Gov't Finance Bill amendments not enough
UK - Government amendments to anti-forestalling proposals ahead of the restriction of higher rate tax relief in 2011 have addressed some concerns held by pensions experts, though officials warn yet more needs to be done.
Three Conservative MPs tabled amendments - initially proposed by Rowanmoor Pensions - in June to change the definition of regular pension savings to an annual basis rather than quarterly and to recommend contributions are calculated as an average of the last three years with a ‘special allowance’ limit - for receiving full tax relief - to be raised from £20,000 to £50,000 (€23,220-58,058). (See earlier IPE article: Tories table pension tax relief amendments)
The amendments were put forward in an attempt to reduce the impact on self-employed members who tended to make pension contributions at the year-end, or those looking to make one-off contributions to their pensions ahead of retirement.
But in the latest amendment paper to the Finance Bill 2009, published at the end of last week, Alistair Darling, chancellor of the exchequer, included an amendment for an “increased special annual allowance” from £20,000 to £30,000.
This is applicable to the “mean” pension contributions of the last three tax years - 2006-07, 2007-08 and 2008-09 - so if the ‘mean’ figure is less than £30,000 the tax relief allowance is set at that level, and if the contributions exceed £30,000 the member would receive tax relief up to £30,000.
However, Nigel Peaple, director of policy at the National Association of Pension Funds (NAPF), said while the changes had “addressed some of our concerns regarding the “anti-forestalling” regime” the whole issue of changing tax relief still raises concerns.
He said: “Adopting a more flexible approach to existing contribution agreements and to “irregular” contributions will make a real difference to some companies and individuals.

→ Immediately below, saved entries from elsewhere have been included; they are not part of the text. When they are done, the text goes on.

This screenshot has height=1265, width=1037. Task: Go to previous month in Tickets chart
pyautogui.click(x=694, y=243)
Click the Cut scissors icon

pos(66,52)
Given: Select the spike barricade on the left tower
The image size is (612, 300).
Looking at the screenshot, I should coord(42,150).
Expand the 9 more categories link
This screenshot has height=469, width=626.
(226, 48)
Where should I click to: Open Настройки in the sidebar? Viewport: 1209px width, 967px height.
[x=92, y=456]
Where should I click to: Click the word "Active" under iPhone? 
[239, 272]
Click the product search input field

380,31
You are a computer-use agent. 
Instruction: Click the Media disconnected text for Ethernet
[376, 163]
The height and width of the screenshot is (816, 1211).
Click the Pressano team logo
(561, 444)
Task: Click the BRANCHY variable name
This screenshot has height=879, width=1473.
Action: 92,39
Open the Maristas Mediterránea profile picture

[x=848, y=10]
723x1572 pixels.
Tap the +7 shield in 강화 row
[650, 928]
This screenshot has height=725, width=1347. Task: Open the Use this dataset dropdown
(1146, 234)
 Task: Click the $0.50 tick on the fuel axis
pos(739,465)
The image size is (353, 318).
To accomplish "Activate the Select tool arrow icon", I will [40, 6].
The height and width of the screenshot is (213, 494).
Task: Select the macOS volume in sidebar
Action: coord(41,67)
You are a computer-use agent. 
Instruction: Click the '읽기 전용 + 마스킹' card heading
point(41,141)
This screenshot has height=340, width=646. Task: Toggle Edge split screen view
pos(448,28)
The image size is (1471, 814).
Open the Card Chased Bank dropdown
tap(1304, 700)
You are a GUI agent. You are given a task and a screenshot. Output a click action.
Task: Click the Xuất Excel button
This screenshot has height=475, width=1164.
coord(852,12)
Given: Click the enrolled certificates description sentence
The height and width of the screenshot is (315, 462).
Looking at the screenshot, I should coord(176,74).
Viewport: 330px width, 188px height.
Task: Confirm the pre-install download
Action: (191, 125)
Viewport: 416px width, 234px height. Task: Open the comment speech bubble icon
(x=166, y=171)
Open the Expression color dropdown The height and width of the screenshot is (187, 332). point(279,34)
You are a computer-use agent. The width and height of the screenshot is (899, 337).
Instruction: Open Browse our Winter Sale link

However, the NAPF remains deeply concerned about the government’s plans to change tax relief for pensions. We need Ministers to listen on this too.”
Peter Vipond, director of financial regulation at the Association of British Insurers (ABI), admitted the amendments are “not a perfect solution to the annual payment issue” but stressed the changes are progress and the organisation intends to “press for further relief for unfair cases to be dealt with through regulations”.
The ABI added it maintains the changes in pensions tax announced in the Budget were a “retrograde and misguided step to take”, and it is continuing discussions with the government over the proposed rules scheduled to take effect from April 2011.
Standard Life pointed out that under the amendments a high income individual contributing £35,000, £40,000 and £25,000 in the three relevant tax years averages £33,333, so it would receive full tax relief on £30,000 of this for 2009/10 and 2010/11, while someone who paid in £35,000, £25,000 and £20,000 to average £26,667 would be protected for the full amount as it is less than £30,000.
But John Lawson, head of pensions policy at the UK insurer, claimed: “By raising the limit to £30,000, the government has made only the meagrest of concessions to the self-employed and small business owners most affected by these proposals.”
He argued that members of company schemes that pay monthly pension contributions are “treated more favourably because they can protect their full historic contribution level without limit”, and warned the amendments also fail to cater for employees moving employers - as protection only continues if they join a group scheme with 20 people or more with the same level of benefit accrual - or if they switch pension providers for individual pensions.
Lawson added: “People should have the freedom to choose the best pension in the market for them or move to a small employer with less than 20 staff, without losing protection. Penalising people in this way goes directly against the principles of free market competition in the provision of services and labour. Keeping these restrictions in place amounts to a stealth tax on free choice.”